A slice of the original Diffusion Weighted Image corresponding to the (1, 0, 0) gradient direction and the corresponding denoised image. (a) Original; (b) denoised with \(\lambda =\sigma /2\)

Fig. 12
figure 12

A slice of the Fractional Anisotropy estimated from the Tensor Image. Dark colour corresponds to values near zero (isotropic regions) and bright color corresponds to values near one (anisotropic regions). (a) From original DWI data; (b) from denoised DWI data with \(\lambda =\sigma /2\)

Fig. 13
figure 13

A detail of the first eigenvectors of the DTI over the FA image. The color is based on the main orientation of the tensorial data. Red means right-left direction, green anterior-posterior and blue inferior-superior. Fibres with an oblique angle have a color that is a mixture of the principal colors and dark color is used for the isotropic regions. (a) From original DWI data; (b) from denoised DWI data with \(\lambda =\sigma /2\)

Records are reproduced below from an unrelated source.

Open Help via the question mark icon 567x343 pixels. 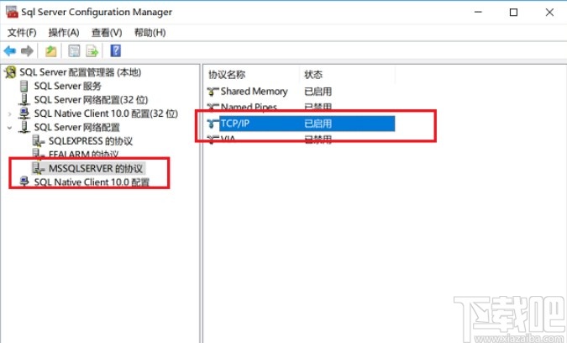(x=115, y=50)
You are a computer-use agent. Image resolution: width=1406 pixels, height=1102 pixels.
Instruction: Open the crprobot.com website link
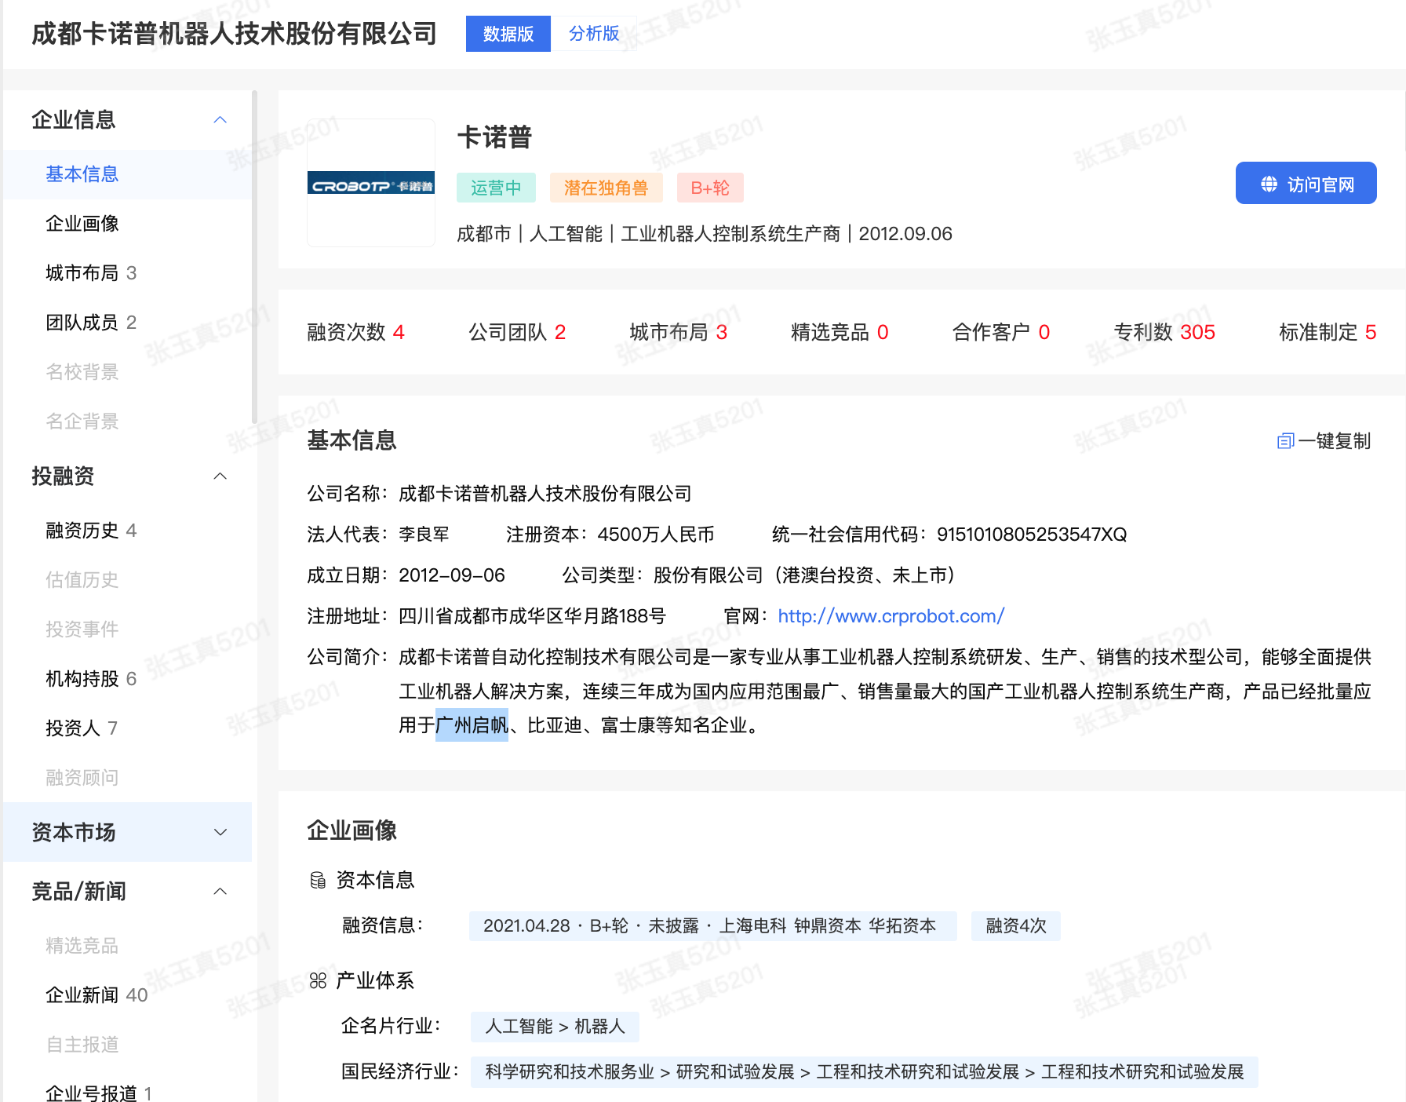891,616
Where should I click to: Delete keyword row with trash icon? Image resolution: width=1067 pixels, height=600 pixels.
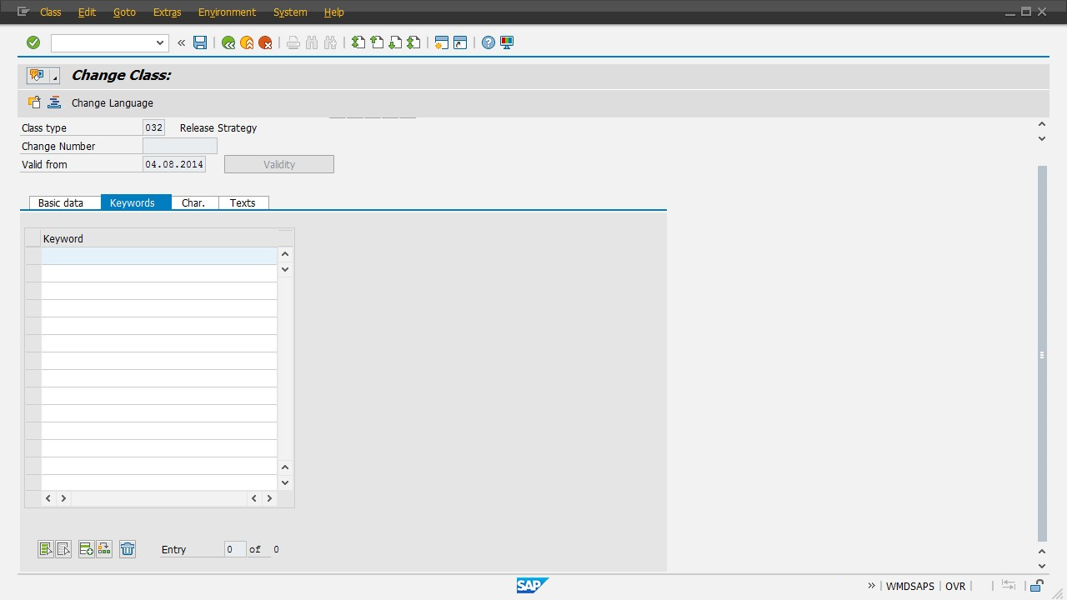[128, 548]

The data we used consist of a DW-MR brain volume provided by Fundación CIEN-Fundación Reina Sofía which was acquired with a 3 T General Electric scanner equipped with an 8-channel coil. The DW images have been obtained with a single-shot spin-eco EPI sequence (FOV  = 24 cm, TR  = 9,100, TE  = 88.9, slice thickness  = 3 mm, spacing  = 0.3, matrix size  = 128 × 128, NEX  = 2 ). The DW-MRI data consists on a volume obtained with b  = 0 /mm2 and 15 volumes with b  = 1,000 s/mm2.

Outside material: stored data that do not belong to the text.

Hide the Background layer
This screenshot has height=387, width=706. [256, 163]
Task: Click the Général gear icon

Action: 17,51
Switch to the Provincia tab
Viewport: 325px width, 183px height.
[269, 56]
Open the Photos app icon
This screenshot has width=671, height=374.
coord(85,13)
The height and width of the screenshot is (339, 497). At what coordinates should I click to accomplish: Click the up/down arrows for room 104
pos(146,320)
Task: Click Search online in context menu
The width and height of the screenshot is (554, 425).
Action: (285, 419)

These DW-MR images, which represent diffusion measurements along multiples directions, are denoised with the proposed method previously to the Diffusion Tensorial Image reconstruction, which was done with the 3d Slicer tools.Footnote 2 In Fig. 11a we show a slice of the original DWI data corresponding to the (1, 0, 0) gradient direction where the affecting noise is clearly visible. The complete DW-MRI data volume is denoised using the proposed method. The Rician noise standard deviation (σ) has been estimated for each slice of each gradient direction while we used a value of \(\lambda =\sigma /2\) for the denoising. The slice resulting from the denoising process is shown in Fig. 11b. It can be observed how noise has been removed in the denoised images but the details and the edges have been fully preserved, as we should expect when the exact TV model is solved. The effect of this denoising process over the reconstructed tensor and their derived scalar measurements (obtained with the 3d Slicer tools) is presented in Figs. 12 and 13. Figure 12 shows a Fractional Anisotropy image where the structures and details are clearly enhanced if the DW-MRI volume is denoised previously. When finer details are considered the denoising step is yet more crucial. For instance in Fig. 13 the main eigenvector of the tensor is represented, where the noise on the original DWI data cause inhomogeneities (see Fig. 13a) in the eigenvectors field which are product of the noise (Fig. 13b).